When I first heard about the movie adaptation of Isaac Marion’s 2010 “zombie romance” Warm Bodies, I forced my cheeseburger back down my throat. The notion of human/vampire love was insane enough for me – you can love your dinner, but you can’t love your dinner – but the thought of human/zombie love gave me an attack of the cringes. We’re talking about dead, rotting flesh and a mind dominated by a reptilian urge to consume! I’ve had the dubious pleasure of watching a zombie-based porn movie called DAWNA OF THE DEAD (see my review here) and it was so bad that any children conceived while their parents were watching it will eat their way out of the womb.

Warm Bodies, however, promised a romance between a young girl and a young zombie. I haven’t read the book. But the movie screamed RUN WHILE YOU STILL CAN at me.

Then, days after it was released in UK cinemas, I read word that suggested it might not have been as bad as I first feared. And seeing as I had an afternoon free and the early tickets were cheaper, I went to see for myself, hoping I wasn’t surrounded by tweenies or mistaken for a pervert (at least, the wrong kind of pervert). Was my risk worthwhile?

R. Or a sulky pale teenager. Can't tell which.

A zombie. Or a pale sulky teenager. Can’t tell which.

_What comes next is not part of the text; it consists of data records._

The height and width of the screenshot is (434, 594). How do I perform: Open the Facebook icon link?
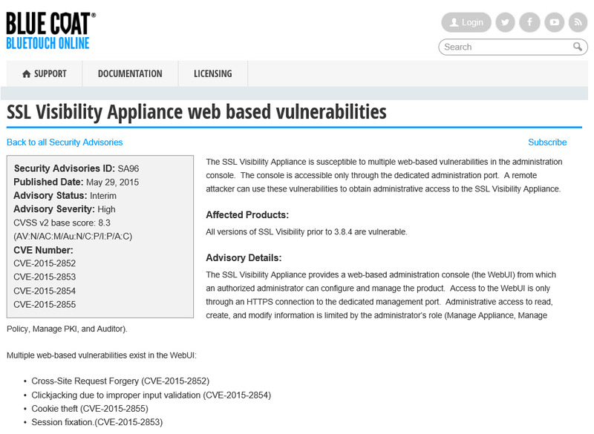click(529, 22)
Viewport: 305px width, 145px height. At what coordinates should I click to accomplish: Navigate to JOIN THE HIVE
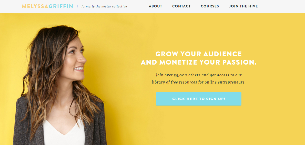[243, 6]
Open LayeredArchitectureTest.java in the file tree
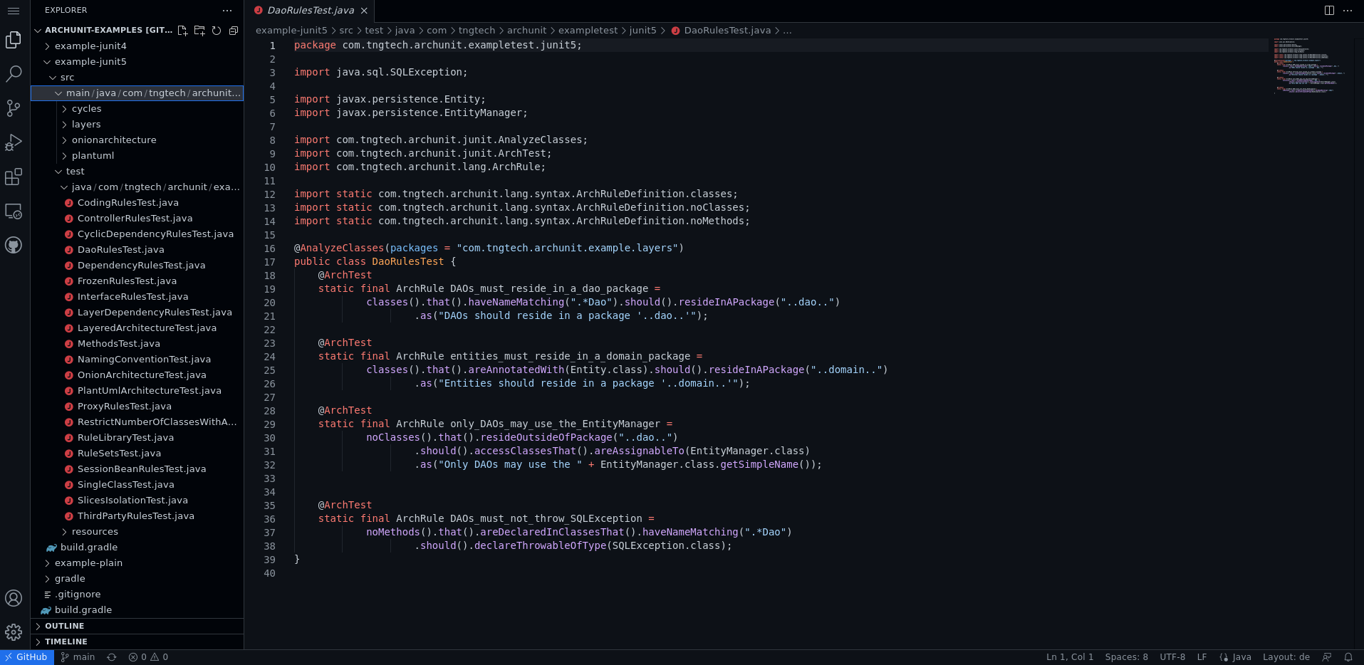 click(147, 328)
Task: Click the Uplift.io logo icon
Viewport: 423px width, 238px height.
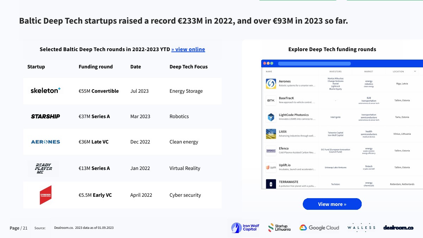Action: click(x=271, y=167)
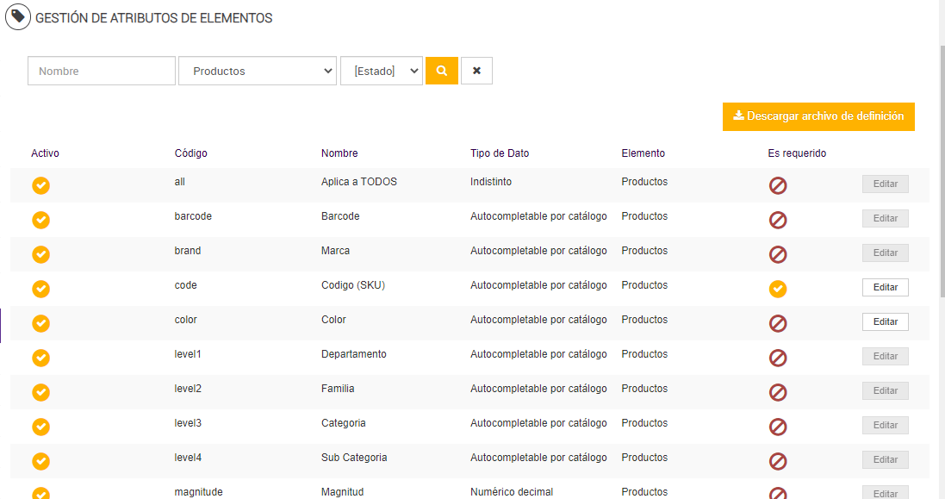Click 'Descargar archivo de definición' button
The height and width of the screenshot is (499, 945).
click(818, 116)
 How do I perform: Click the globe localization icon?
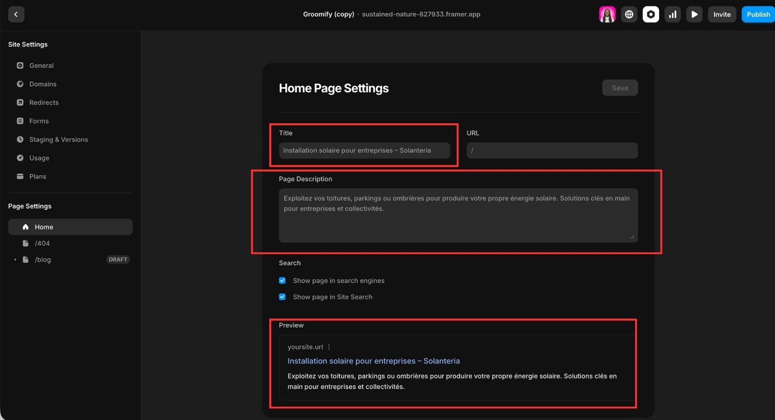pyautogui.click(x=629, y=15)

We open on a post-apocalyptic scene, an airport busy… with the dead. One young dead, in particular, and in an internal monologue we are introduced to R (Nicholas Hoult, who played The Beast in X-MEN: FIRST CLASS). He shuffles about with his fellow revenants, talking about the collapse of human civilisation years ago and how he and his ‘friend’ M (Rob Corddry, HOT TUB TIME MACHINE) spend their days wandering about, looking to have a bite with the few remaining human survivors, and avoiding the ‘Bonies’: skeletal, purely feral creatures who remind me too much of those monstrosities from I AM LEGEND (including their computer-generated appearance). At night, R (so-called because his sparse memory could only recall the first letter of his name) spends his time in his ‘home’, an abandoned passenger jet where he has collected LP albums and knick-knacks.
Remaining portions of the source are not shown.